WORK REQUEST:
Reproduce the entries in full and exactly. Pictures stay out.

Content starts

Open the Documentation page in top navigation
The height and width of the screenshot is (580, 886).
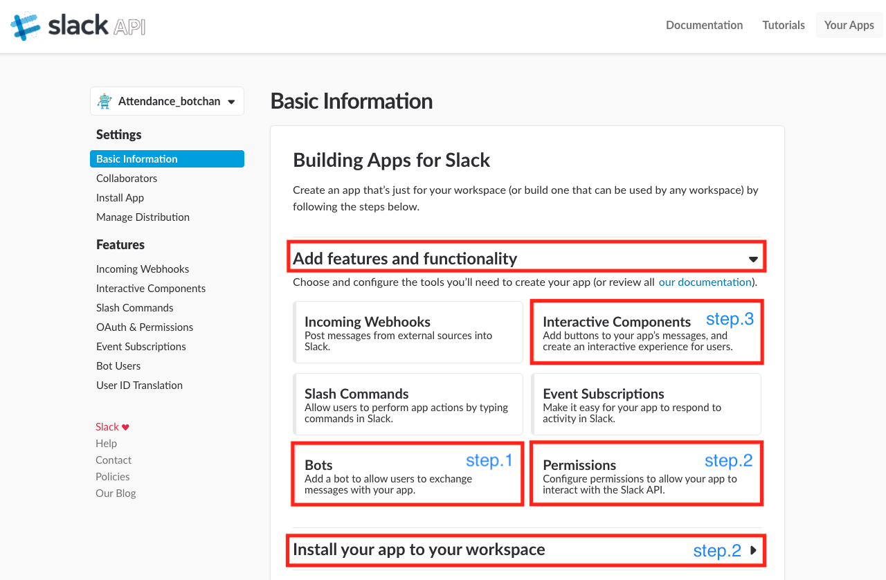point(704,25)
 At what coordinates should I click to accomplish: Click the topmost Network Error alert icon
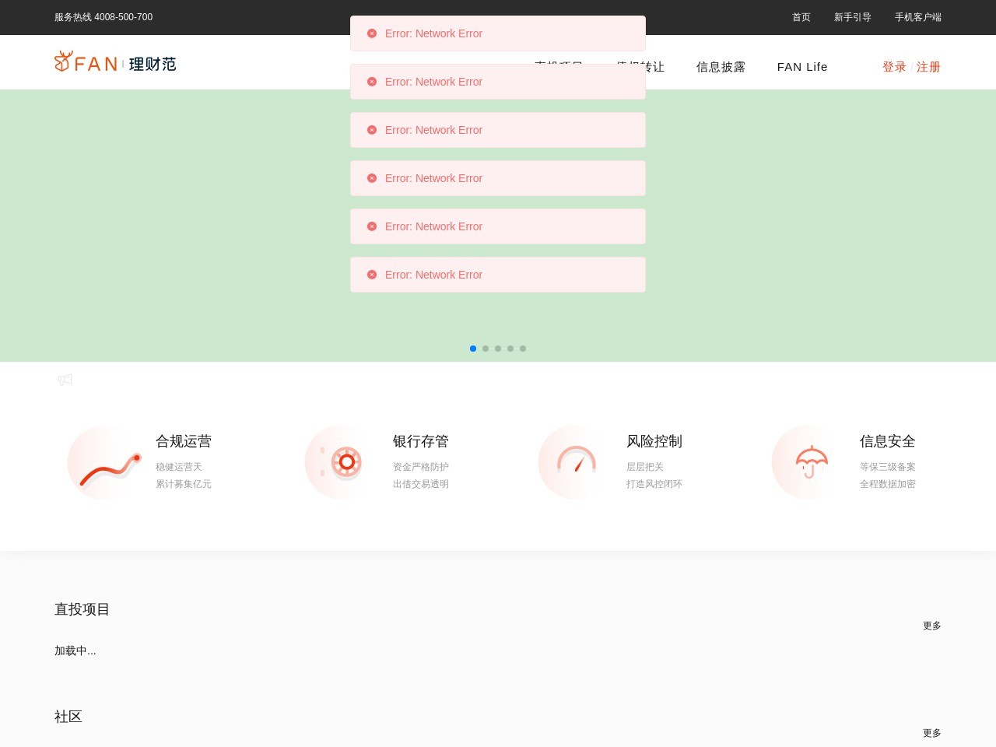click(x=372, y=33)
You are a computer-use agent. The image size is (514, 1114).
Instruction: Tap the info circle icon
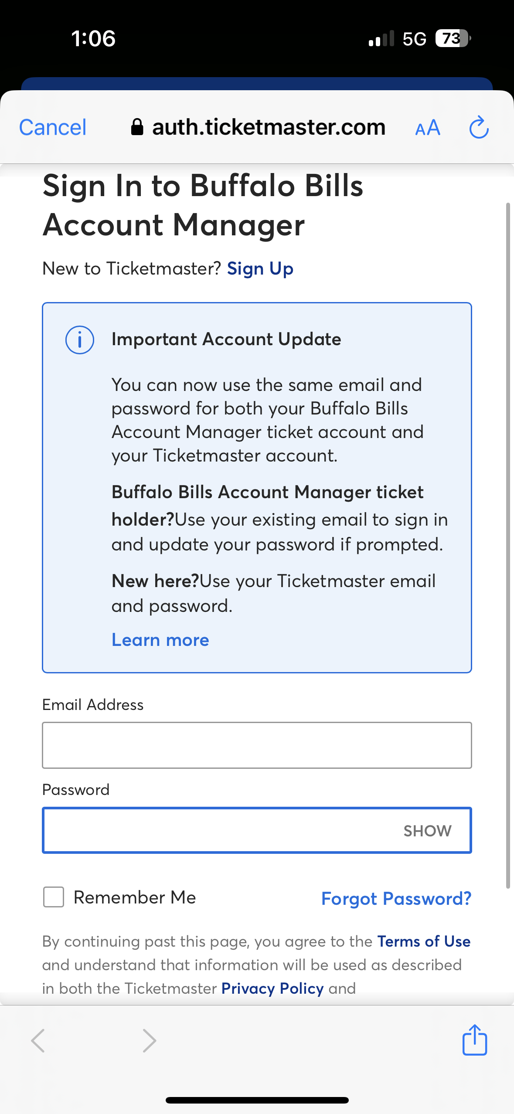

Content ends

RESPONSE TO THE EXERCISE:
Open the Documentation page in top navigation
The height and width of the screenshot is (580, 886).
point(704,25)
 At what coordinates should I click to accomplish: Click the topmost Network Error alert icon
click(x=372, y=33)
You are a computer-use agent. The image size is (514, 1114).
Instruction: Tap the info circle icon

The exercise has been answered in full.